L'objectif des expérimentations menées dans le plus grand secret par le Dr Donald Ewen Cameron : laver et reprogrammer le cerveau de ses cobayes. Entre 1948 et 1964, en pleine guerre froide, il a fait vivre l'horreur à plusieurs centaines de victimes au nom d'un projet de recherche nommé MK-Ultra. Elles pourraient être jusqu'à 400, selon Mme Tanny.
« Je n'ai jamais été prête à porter plainte seule, mais quand un groupe a commencé à se former, ça nous a fait nous sentir plus puissants. Vous savez, vous portez plainte contre le gouvernement, contre l'université, contre l'hôpital, contre la CIA. Ce ne sont pas de petites institutions », explique-t-elle.

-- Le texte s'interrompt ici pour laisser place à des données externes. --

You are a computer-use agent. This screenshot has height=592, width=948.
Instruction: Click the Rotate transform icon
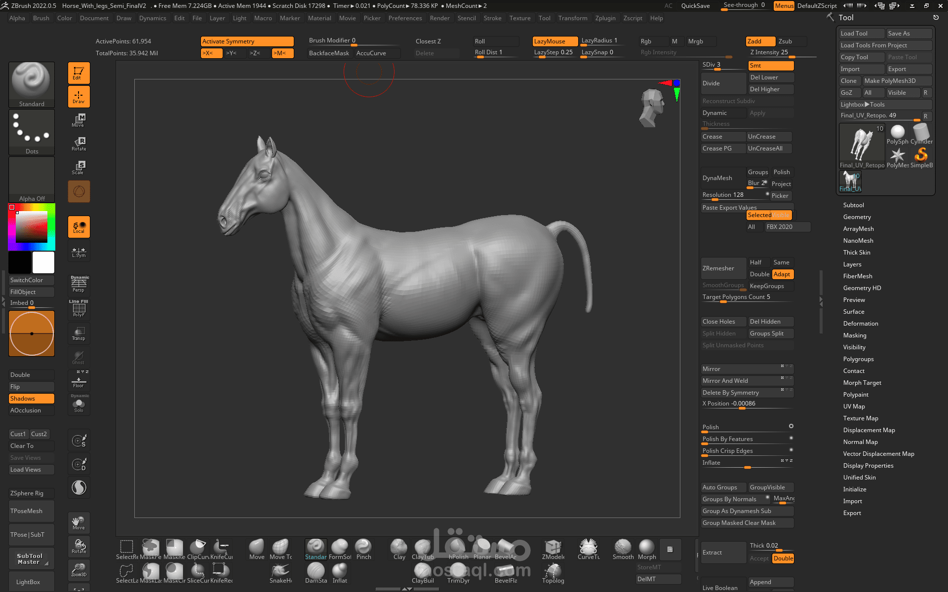[79, 144]
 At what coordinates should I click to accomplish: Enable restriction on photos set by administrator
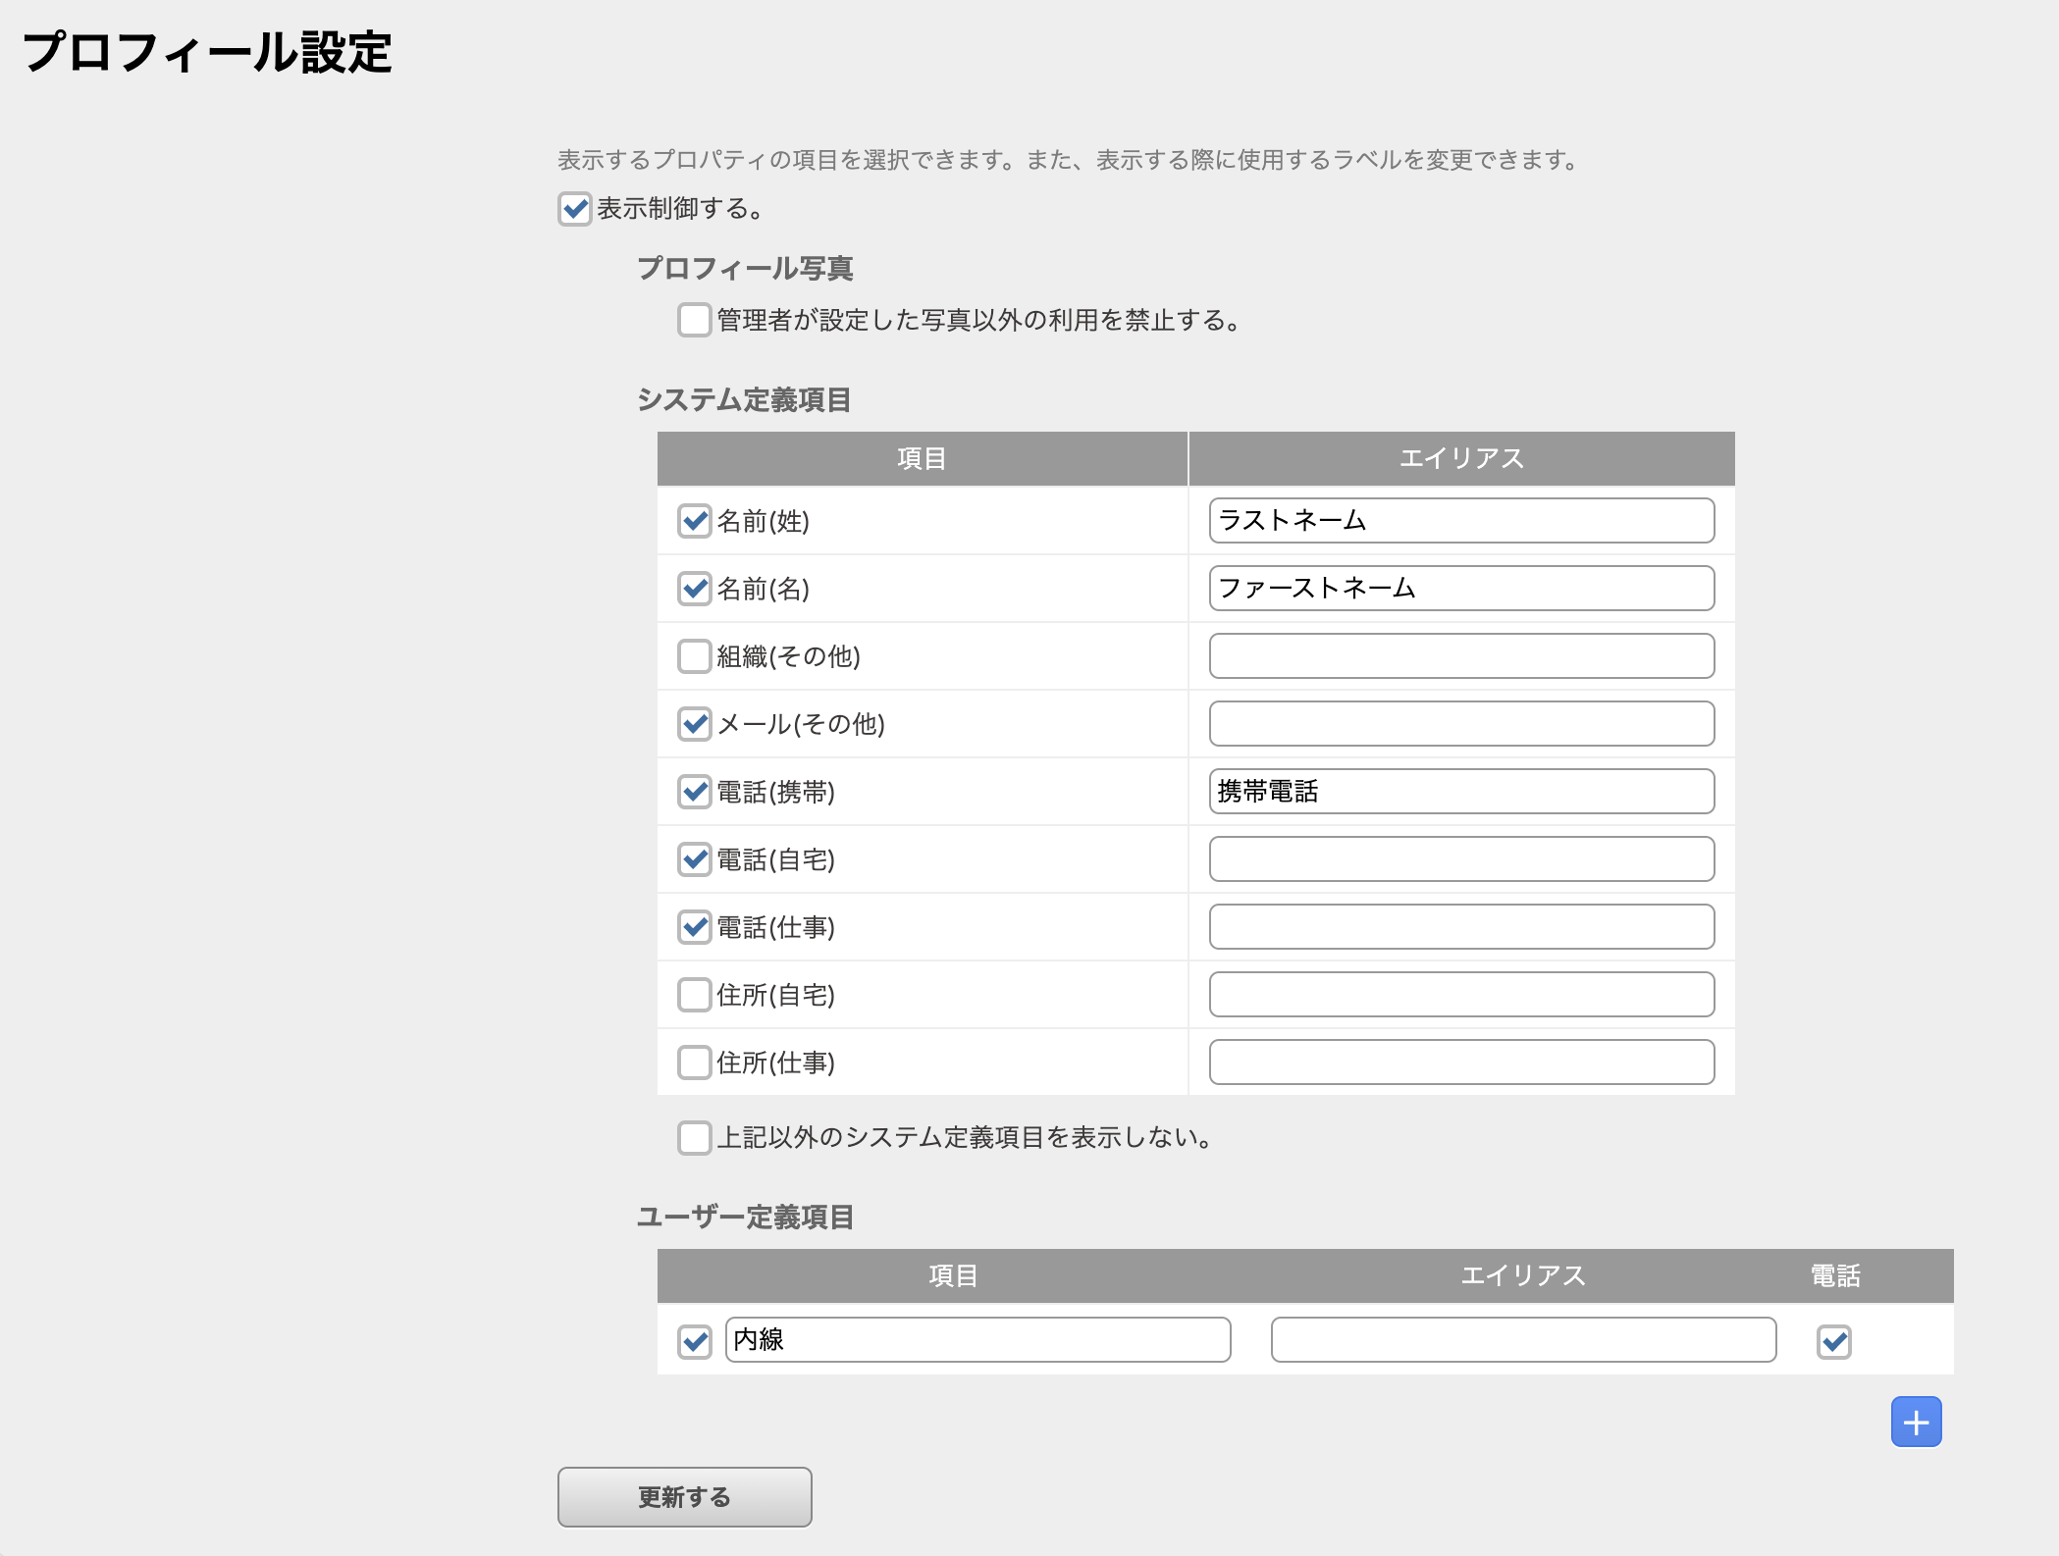pyautogui.click(x=694, y=319)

Dommages physiques et psychologiques
L'action collective qui vient d'être autorisée par la Cour supérieure du Québec permettra aux victimes, à leurs familles immédiates et à leurs successions de poursuivre collectivement l'hôpital Royal Victoria et l'Université McGill, dont relevait l'Institut Allan Memorial, ainsi que le gouvernement canadien pour leurs rôles présumés dans cet épisode sombre de l'histoire médicale montréalaise.
La Cour d'appel du Québec a statué en 2024 que le gouvernement américain ne pouvait pas être poursuivi au Canada pour son rôle allégué dans les expériences menées à Montréal.
La poursuite avance que l'hôpital Royal Victoria et l'Université McGill auraient toléré les traitements expérimentaux controversés et que le gouvernement canadien aurait participé à leur financement. Ce faisant, ils auraient contribué aux dommages physiques et psychologiques subis par les patients.
Dans une publication scientifique citée par le juge, le Dr Cameron, aujourd'hui décédé, affirmait que ses expérimentations pouvaient mener à une désorientation spatio-temporelle, à des pertes de mémoire importantes, à la perte de la connaissance d'une deuxième langue ou même de son statut d'époux et à des difficultés physiques, comme l'incapacité de marcher sans aide ou l'incontinence. « Quand ma mère est allée lui rendre visite [là-bas], il était comme un enfant », explique Mme Tanny en parlant de son père.
Elle évoque d'autres problèmes à plus long terme possiblement liés à l'exposition répétée à des électrochocs de 50 à 75 fois plus puissants que la normale thérapeutique. « Mon père a eu deux crises cardiaques et un AVC important à l'âge de 60 ans, ce qui l'a laissé sans capacité de communication et paralysé, et il est resté dans cet état pendant 18 ans. »
La Cour jugera du mérite de la position des victimes plus tard dans le processus, mais la juge Dominique Poulin a statué que la preuve qu'elles avaient présentée était suffisamment étayée pour permettre à la poursuite d'aller de l'avant. À ce stade, aucune somme associée aux réclamations n'a été évoquée publiquement par les parties.
Me Jeff Orenstein, avocat des demanderesses, se réjouit de ce jugement. Malgré les défis associés à la documentation des faits, puisque de nombreux documents datant de cette époque ont été détruits, il est sûr d'en arriver à une conclusion apaisante pour les familles éprouvées. « Ça fait déjà 70 ans que les patients et leurs familles cherchent la justice. En 2025, pour la première fois, ils ont d'après moi une chance de l'obtenir. »
McGill, l'hôpital et le gouvernement invoquent la prescription
Devant la Cour, les défendeurs ont mis de l'avant les décennies écoulées depuis les faits allégués pour tenter de faire rejeter la demande d'autorisation. Le juge a statué que ce débat sur la prescription ne pouvait être tranché à ce stade du processus.
Ce n'est pas la première fois que l'Université McGill, l'hôpital Royal Victoria et le Procureur général du Canada plaident que les poursuites liées aux expérimentations du Dr Cameron auraient dû être intentées il y a des années.
Dans une autre poursuite, qui n'est pas une action collective, une soixantaine de familles demandent elles aussi des indemnisations pour les traitements subis à l'Institut Allan Memorial dans les années 1950 et 1960.